The agreement was extraordinary. It was made without the knowledge of the Commissioner of Police - Christine Nixon at the time - and it undermined her position for negotiating an enterprise bargaining agreement with members. It directly trespassed into operational areas, such as the provision of weapons, which were her responsibility. It also committed the government to reimbursing the Police Association for legal representation costs incurred in defending members being investigated by the Office of Police Integrity.
A Commissioner of Police is entitled to expect that she will be the voice of the police speaking to government. In this case, her capacity to do so was seriously undermined.
The Fitzgerald Report emphasized that curbing police corruption required avoiding any direct link between the government and the police union, so as to enable the Commissioner to carry out the duties of properly running the police organization.
The secret deal with the Police Association was precisely the kind of arrangement the Fitzgerald Report warned against. It strengthened the hand of the Police Association, and weakened the Police Commissioner, in a way that is detrimental to the police service and to all Victorians.
Another lesson from the Fitzgerald Report concerns Police Media Units. Tony Fitzgerald warned about the potential use of media by
Fitzgerald warned that government media units in general could be used:
to manipulate the information obtained by the media. Although most Government-generated publicity will unavoidably and necessarily be politically advantageous, there is no legitimate justification for taxpayers’ money to be spent on politically motivated propaganda. (report at p 142)

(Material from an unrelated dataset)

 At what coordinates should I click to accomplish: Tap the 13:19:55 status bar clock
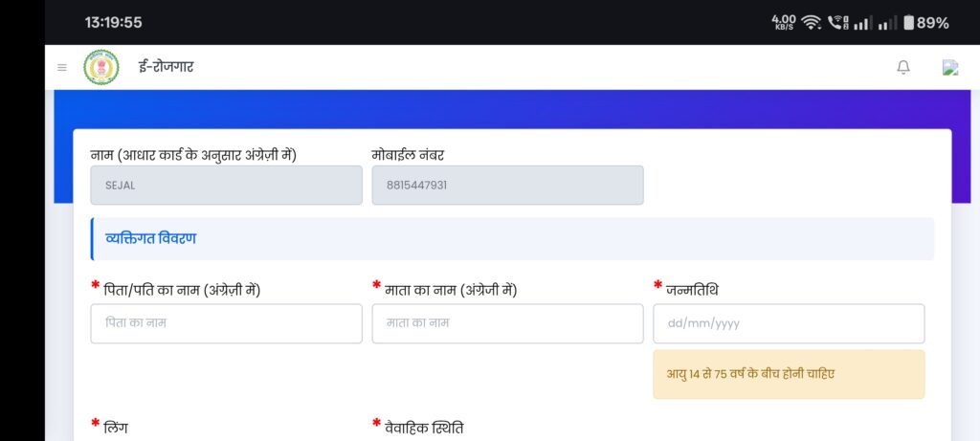(x=113, y=22)
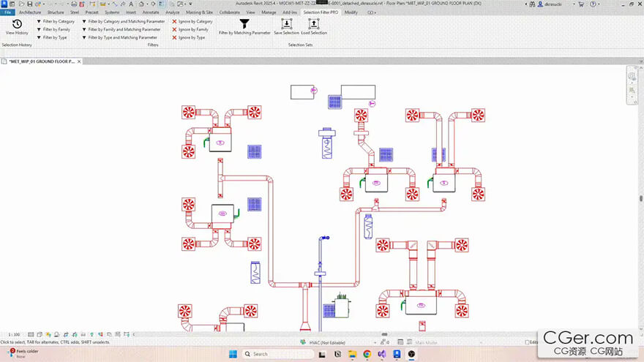This screenshot has width=644, height=362.
Task: Click the Text tool in quick access toolbar
Action: (x=131, y=4)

If media units do not result in citizens being better informed about government and departmental activities, Fitzgerald argued that “their existence is a misuse of public funds, and likely to help misconduct to flourish” (p 142). Fitzgerald urged the introduction of guidelines to govern their activities and the establishment of an all-party parliamentary committee to scrutinise the cost and operation of ministerial media staff and units.

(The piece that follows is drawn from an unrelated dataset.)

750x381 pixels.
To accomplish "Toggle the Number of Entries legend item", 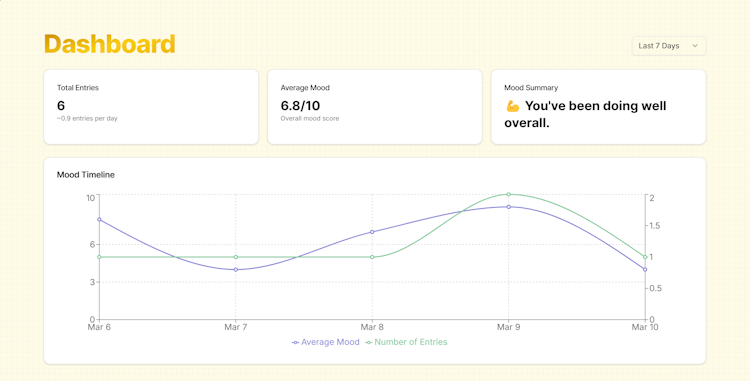I will 406,342.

Currently in Victoria there is inadequate oversight of such units, in relation to the police media unit or in relation to government media units generally.
The Victoria Police has a very large media unit. It is much larger than that of the Prime Minister of Australia. Inevitably, the media unit will have access to information of great sensitivity, and it will have significant power in the dissemination of information. Independent oversight of this Police Media Unit, with clear protocols as to the appropriate limits to its conduct, and publicly available information as to its work, are essential to curb potential abuse by that body.
We ought never be complacent about police corruption – or indeed corruption in general. Where power is entrusted to people, some will abuse that power. Vigilance and independent oversight are required to ensure that we keep a system which is as beneficial as it can be.